I'd probably go with a little sugar (to taste) depending on how good the tomatoes were. Sugar is similarly an acid plus tomatoes and sweet go together (although too much can be cloying.)
A flexible basic tomato sauce
Carmine's is a NYC institution. They offer ne-plus-ultra 'family style' Italian dining. Their "Carmine's Family-Style Cookbook" is an excellent no-filler, no-fuss recipe reference, which has an extensible tomato sauce recipe:
Makes about 5 cups
THREE 26 TO 28 OUNCE CANS ITALIAN PLUM TOMATOES (WE USE SAN MARZANO)
1/4 CUP OLIVE OIL
1/4 CUP COARSELY CHOPPED GARLIC (FROM ABOUT 12 CLOVES GARLIC)
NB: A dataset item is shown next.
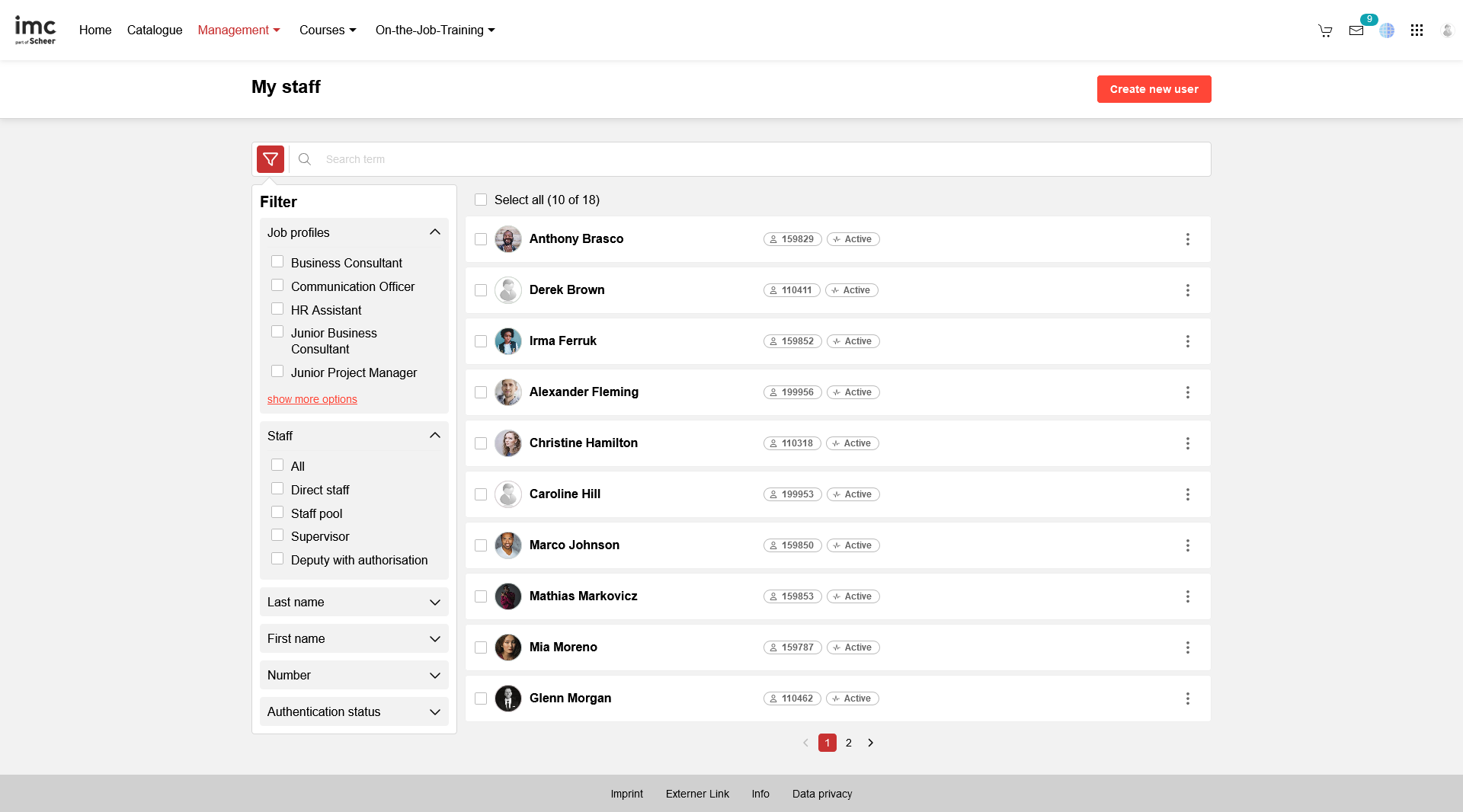Open the three-dot menu for Anthony Brasco
Image resolution: width=1463 pixels, height=812 pixels.
point(1187,239)
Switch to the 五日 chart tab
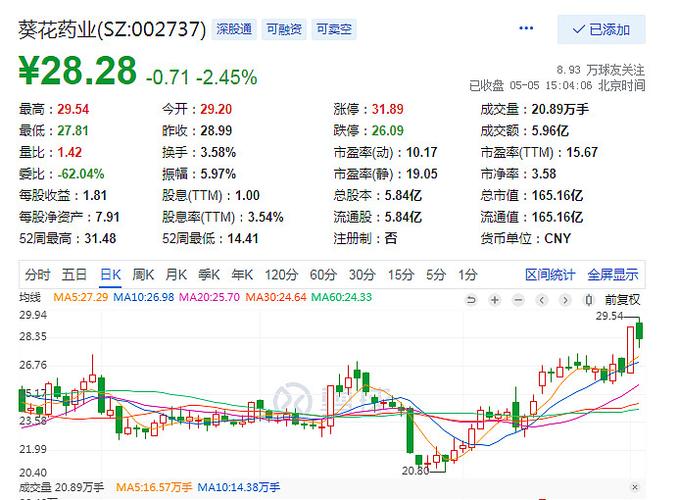 [74, 275]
12 FRESH BASIL LEAVES, SLICED
2 TEASPOONS CHOPPED FLAT-LEAF PARSLEY
1 TEASPOON SALT
FRESHLY GROUND BLACK PEPPER
(authors note, if you're chilling this and maybe even if you don't, I'd suggest 1/4 cup Vodka)
1. Drain the tomatoes in a colander set in a large bowl for 5 minutes. Reserve the tomato liquid
2. In a large pot, heat the olive oil over medium heat. When the oil is hot, add the garlic and cook it, stirring, for about 5 minutes or until golden brown. If the garlic starts to cook too quickly, reduce the heat.
3. Add the basil, parsley, salt and pepper to taste. Cook the mixture for 30 seconds. Add the tomatoes, increase the heat to high, and cook them for about 5 minutes, using a wooden spoon or long-handled fork to break them up, or until the tomatoes boil. Reduce the heat and simmer the sauce for about 10 minutes or until the tomatoes break down.
4. Add the reserved tomato liquid. Increase the heat to high and bring the sauce to a boil. Boil it for 12 minutes or until it starts to thicken. Stir it occasionally and scrape the bottom of the pan to prevent the sauce from burning.
5. Transfer the sauce to a bowl and set it aside for 1 hour or until it cools to room temperature. Transfer it to a tightly covered storage container and refrigerate it for up to 1 week or freeze it for up to 1 month.
2:24 PM PT: A couple of comments have mentioned that I was a bit harsh on the original diarist. I apologize. No offense was intended, and I don't wish to start a food fight ;)
I did have experience of a few dozen variations of tomato sauces over 20 years, and I do have different preferences for some of the choices, and some, I think, solid reasons.